Exercise description:
In the entries below, find the line containing "Select the 'Hello" and the line containing "Task: Click the". Copy those two lines and everything between them exactly, and only that.

Input for this task:
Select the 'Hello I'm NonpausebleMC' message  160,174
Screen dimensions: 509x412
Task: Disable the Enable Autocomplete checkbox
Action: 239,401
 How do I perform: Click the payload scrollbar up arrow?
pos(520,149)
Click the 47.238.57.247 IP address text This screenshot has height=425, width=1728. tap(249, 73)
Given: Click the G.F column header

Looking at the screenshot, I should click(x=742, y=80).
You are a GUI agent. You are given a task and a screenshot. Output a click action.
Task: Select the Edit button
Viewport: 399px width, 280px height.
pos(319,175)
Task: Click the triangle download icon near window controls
--
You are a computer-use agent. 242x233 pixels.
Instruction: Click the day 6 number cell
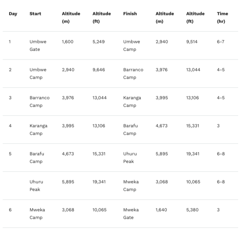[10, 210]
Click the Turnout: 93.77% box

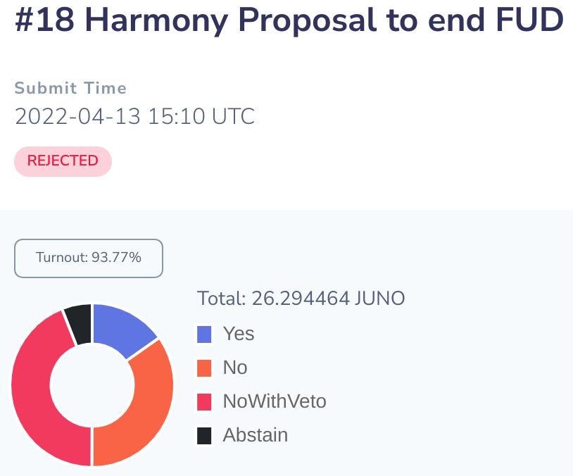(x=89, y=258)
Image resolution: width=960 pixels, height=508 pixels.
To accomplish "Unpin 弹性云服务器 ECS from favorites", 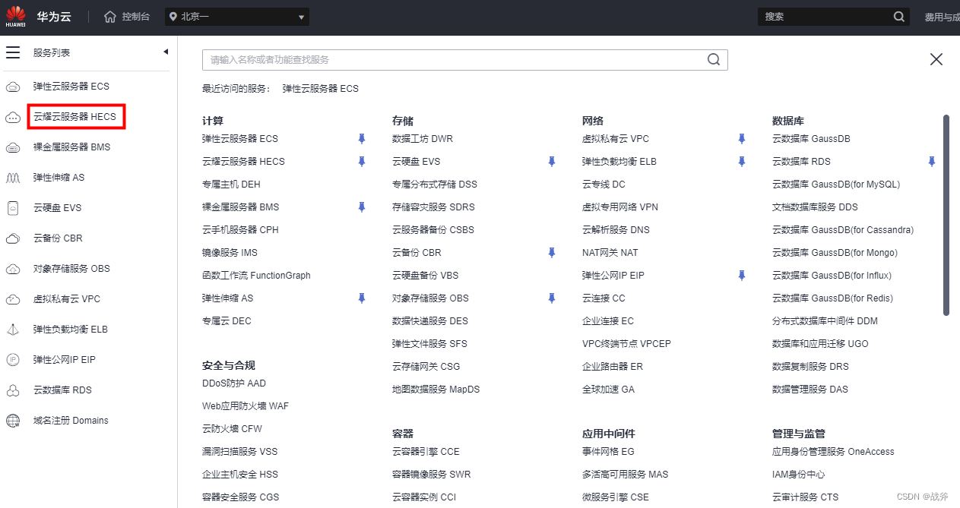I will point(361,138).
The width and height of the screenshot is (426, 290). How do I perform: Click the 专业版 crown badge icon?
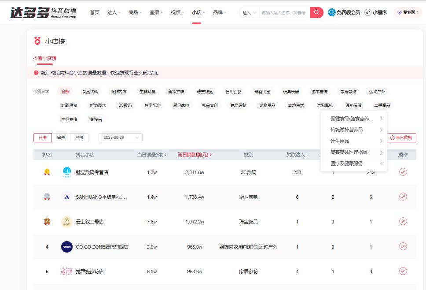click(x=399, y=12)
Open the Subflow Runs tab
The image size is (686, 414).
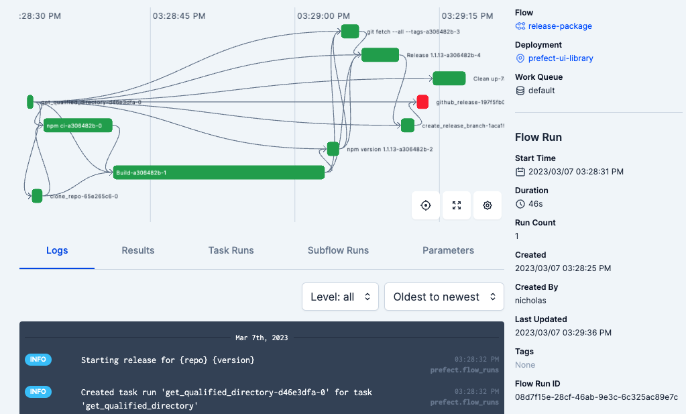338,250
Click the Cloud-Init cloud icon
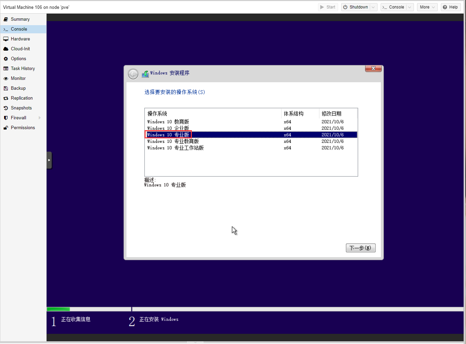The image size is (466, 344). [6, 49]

Result of this exercise:
Select the 'Hello I'm NonpausebleMC' message  160,174
Screen dimensions: 509x412
Task: Disable the Enable Autocomplete checkbox
Action: 239,401
 How do I perform: Click the payload scrollbar up arrow?
pos(520,149)
Click the 47.238.57.247 IP address text This screenshot has height=425, width=1728. tap(249, 73)
Given: Click the G.F column header

Looking at the screenshot, I should click(x=742, y=80).
You are a GUI agent. You are given a task and a screenshot. Output a click action.
Task: Select the Edit button
Viewport: 399px width, 280px height.
pos(319,175)
Task: Click the triangle download icon near window controls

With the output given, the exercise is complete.